- **ОТРЫВОК**
Вечером 6 октября к нам на КП приехал начальник оперативного управления штаба фронта генерал Г. К. Маландин и с ним наш старый добрый знакомый генерал И. П. Камера. Они разыскивали штаб фронта. Обстановку на фронте товарищи не представляли. Я рассказал им, что сумели мы разузнать, и посоветовал попробовать ночью пробраться севернее автострады на восток: туда, по всей вероятности, направился штаб фронта. Для безопасности Маландина и Камеру сопровождала группа наших офицеров. Эти товарищи благополучно выполнили задание, но на обратном пути их обстреляли немцы, двоих ранило, машина сгорела, и смельчаки пешком еле прорвались к нам.
Малинин доложил, что попытки разыскать какие-либо дивизии под Вязьмой тщетны. Предстояло подумать, что предпринять в этом странном положении.
Вернуться к своим войскам?
Враг, уплотняя внутреннее кольцо, уже лишил нас этой возможности. И главное, штаб 16-й армии предполагали [53] использовать для выполнения какого-то задания, долг состоял в том, чтобы явиться и получить его.
Под вечер 6 октября штабной наш отряд перешел в лес северо-восточное города и севернее автострады Вязьма — Можайск. На прежнем месте нас неоднократно засекали немецкие самолеты.
Всю ночь и весь следующий день работала разведка, высланная в разных направлениях. Установили: автострада восточнее Вязьмы перехвачена бронетанковыми частями противника, они плотно оседлали это направление; в самой Вязьме немецкая мотопехота; по дороге на Сычевку непрерывно движутся вражеские войска.
Туманово еще не занято, и там оказался эскадрой войск НКВД. Он к нам с радостью присоединился.
Подтвердились данные, что западнее противником образован фронт, перехватывающий все дороги.
В тумановском лесу в заброшенной землянке собрались ближайшие мои сотрудники. Предложения сводились к тому, что ожидать больше нельзя. Рассчитывать, что подойдут силы с востока, не приходилось, а значит, и нечем было помочь окруженным войскам. Мы сами оказались зажатыми между внутренним кольцом окружения и внешним, которое немцы старались скорее укрепить.

- **ПРЕДОСТАВЛЕННЫЕ МАТЕРИАЛЫ**
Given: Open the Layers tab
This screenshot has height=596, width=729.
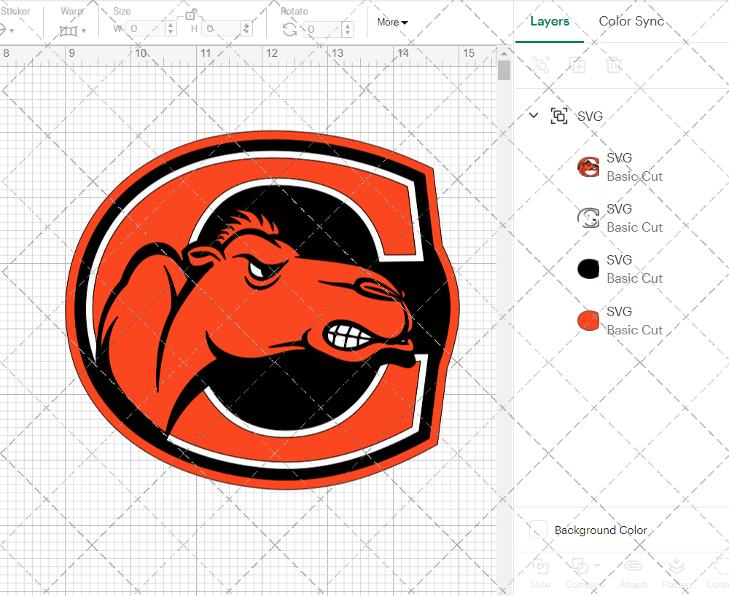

- **ЗАДАНИЯ**
1) Ответьте по отрывку на вопросы ниже, каждый ответ с новой строки под той же буквой.
(а) Какие генералы приехали на КП вечером 6 октября?
(б) Что, по данным разведки, находилось в самой Вязьме?
(в) Где собрались ближайшие сотрудники рассказчика?
2) Выпишите из отрывка без изменений фрагмент, который открывается словами «Под вечер 6» и завершается словами «перехватывающий все дороги.».

- **ОТВЕТЫ К ЗАДАНИЯМ**
1)
(а) Генерал Г. К. Маландин и генерал И. П. Камера.
(б) Немецкая мотопехота.
(в) В заброшенной землянке в тумановском лесу.

2)
Под вечер 6 октября штабной наш отряд перешел в лес северо-восточное города и севернее автострады Вязьма — Можайск. На прежнем месте нас неоднократно засекали немецкие самолеты.
Всю ночь и весь следующий день работала разведка, высланная в разных направлениях. Установили: автострада восточнее Вязьмы перехвачена бронетанковыми частями противника, они плотно оседлали это направление; в самой Вязьме немецкая мотопехота; по дороге на Сычевку непрерывно движутся вражеские войска.
Туманово еще не занято, и там оказался эскадрой войск НКВД. Он к нам с радостью присоединился.
Подтвердились данные, что западнее противником образован фронт, перехватывающий все дороги.